### Exercise requirements
Nothing but the entries, copied exactly, should appear in the response.

### Study material
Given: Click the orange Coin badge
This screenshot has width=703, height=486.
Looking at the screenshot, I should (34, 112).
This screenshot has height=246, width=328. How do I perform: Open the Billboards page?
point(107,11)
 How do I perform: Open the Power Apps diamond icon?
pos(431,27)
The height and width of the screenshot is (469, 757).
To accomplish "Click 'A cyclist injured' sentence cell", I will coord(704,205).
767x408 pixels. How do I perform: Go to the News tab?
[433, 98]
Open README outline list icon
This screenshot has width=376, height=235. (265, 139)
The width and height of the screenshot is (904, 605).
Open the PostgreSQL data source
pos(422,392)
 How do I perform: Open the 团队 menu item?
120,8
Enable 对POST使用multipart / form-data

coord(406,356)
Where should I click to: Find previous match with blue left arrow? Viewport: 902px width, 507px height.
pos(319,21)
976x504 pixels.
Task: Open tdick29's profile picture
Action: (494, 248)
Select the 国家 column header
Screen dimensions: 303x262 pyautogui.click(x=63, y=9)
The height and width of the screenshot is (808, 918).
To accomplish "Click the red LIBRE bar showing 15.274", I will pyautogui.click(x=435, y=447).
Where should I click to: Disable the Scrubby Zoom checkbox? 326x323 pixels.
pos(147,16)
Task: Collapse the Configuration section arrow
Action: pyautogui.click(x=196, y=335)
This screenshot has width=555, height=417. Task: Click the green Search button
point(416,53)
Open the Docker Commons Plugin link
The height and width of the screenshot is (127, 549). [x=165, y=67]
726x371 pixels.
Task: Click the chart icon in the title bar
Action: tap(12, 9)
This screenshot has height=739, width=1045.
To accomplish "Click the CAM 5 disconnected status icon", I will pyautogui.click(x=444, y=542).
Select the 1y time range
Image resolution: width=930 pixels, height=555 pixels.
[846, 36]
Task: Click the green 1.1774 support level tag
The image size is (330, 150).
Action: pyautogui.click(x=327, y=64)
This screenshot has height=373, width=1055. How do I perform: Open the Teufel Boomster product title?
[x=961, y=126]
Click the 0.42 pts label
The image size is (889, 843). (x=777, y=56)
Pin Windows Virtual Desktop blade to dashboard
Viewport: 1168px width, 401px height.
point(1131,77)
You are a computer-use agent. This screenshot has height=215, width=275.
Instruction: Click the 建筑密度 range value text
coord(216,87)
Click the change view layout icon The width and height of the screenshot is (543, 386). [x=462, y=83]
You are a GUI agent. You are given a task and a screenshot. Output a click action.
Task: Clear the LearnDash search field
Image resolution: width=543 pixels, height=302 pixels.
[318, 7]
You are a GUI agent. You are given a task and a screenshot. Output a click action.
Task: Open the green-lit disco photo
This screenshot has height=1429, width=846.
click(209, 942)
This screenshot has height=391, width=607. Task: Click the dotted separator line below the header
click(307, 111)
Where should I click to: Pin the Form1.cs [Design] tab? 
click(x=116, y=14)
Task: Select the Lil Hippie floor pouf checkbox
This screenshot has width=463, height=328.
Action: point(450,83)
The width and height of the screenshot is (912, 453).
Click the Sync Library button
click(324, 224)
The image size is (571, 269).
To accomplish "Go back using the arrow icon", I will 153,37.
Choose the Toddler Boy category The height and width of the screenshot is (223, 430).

### Output below
Given: Click the orange Coin badge
This screenshot has width=703, height=486.
Looking at the screenshot, I should (34, 112).
This screenshot has height=246, width=328. How do I perform: Open the Billboards page?
point(107,11)
 How do I perform: Open the Power Apps diamond icon?
pos(431,27)
The height and width of the screenshot is (469, 757).
To accomplish "Click 'A cyclist injured' sentence cell", I will coord(704,205).
767x408 pixels. How do I perform: Go to the News tab?
[433, 98]
Open README outline list icon
This screenshot has width=376, height=235. (265, 139)
The width and height of the screenshot is (904, 605).
Open the PostgreSQL data source
pos(422,392)
 How do I perform: Open the 团队 menu item?
120,8
Enable 对POST使用multipart / form-data

coord(406,356)
Where should I click to: Find previous match with blue left arrow? Viewport: 902px width, 507px height.
pos(319,21)
976x504 pixels.
Task: Open tdick29's profile picture
Action: (494, 248)
Select the 国家 column header
Screen dimensions: 303x262 pyautogui.click(x=63, y=9)
The height and width of the screenshot is (808, 918).
To accomplish "Click the red LIBRE bar showing 15.274", I will pyautogui.click(x=435, y=447).
Where should I click to: Disable the Scrubby Zoom checkbox? 326x323 pixels.
pos(147,16)
Task: Collapse the Configuration section arrow
Action: pyautogui.click(x=196, y=335)
This screenshot has width=555, height=417. Task: Click the green Search button
point(416,53)
Open the Docker Commons Plugin link
The height and width of the screenshot is (127, 549). [x=165, y=67]
726x371 pixels.
Task: Click the chart icon in the title bar
Action: tap(12, 9)
This screenshot has height=739, width=1045.
To accomplish "Click the CAM 5 disconnected status icon", I will pyautogui.click(x=444, y=542).
Select the 1y time range
Image resolution: width=930 pixels, height=555 pixels.
[846, 36]
Task: Click the green 1.1774 support level tag
The image size is (330, 150).
Action: pyautogui.click(x=327, y=64)
This screenshot has height=373, width=1055. How do I perform: Open the Teufel Boomster product title?
[x=961, y=126]
Click the 0.42 pts label
The image size is (889, 843). (x=777, y=56)
Pin Windows Virtual Desktop blade to dashboard
Viewport: 1168px width, 401px height.
point(1131,77)
You are a computer-use agent. This screenshot has height=215, width=275.
Instruction: Click the 建筑密度 range value text
coord(216,87)
Click the change view layout icon The width and height of the screenshot is (543, 386). [x=462, y=83]
You are a GUI agent. You are given a task and a screenshot. Output a click action.
Task: Clear the LearnDash search field
Image resolution: width=543 pixels, height=302 pixels.
[318, 7]
You are a GUI agent. You are given a task and a screenshot. Output a click action.
Task: Open the green-lit disco photo
This screenshot has height=1429, width=846.
click(209, 942)
This screenshot has height=391, width=607. Task: Click the dotted separator line below the header
click(307, 111)
Where should I click to: Pin the Form1.cs [Design] tab? 
click(x=116, y=14)
Task: Select the Lil Hippie floor pouf checkbox
This screenshot has width=463, height=328.
Action: point(450,83)
The width and height of the screenshot is (912, 453).
Click the Sync Library button
click(324, 224)
The image size is (571, 269).
To accomplish "Go back using the arrow icon", I will 153,37.
Choose the Toddler Boy category The height and width of the screenshot is (223, 430).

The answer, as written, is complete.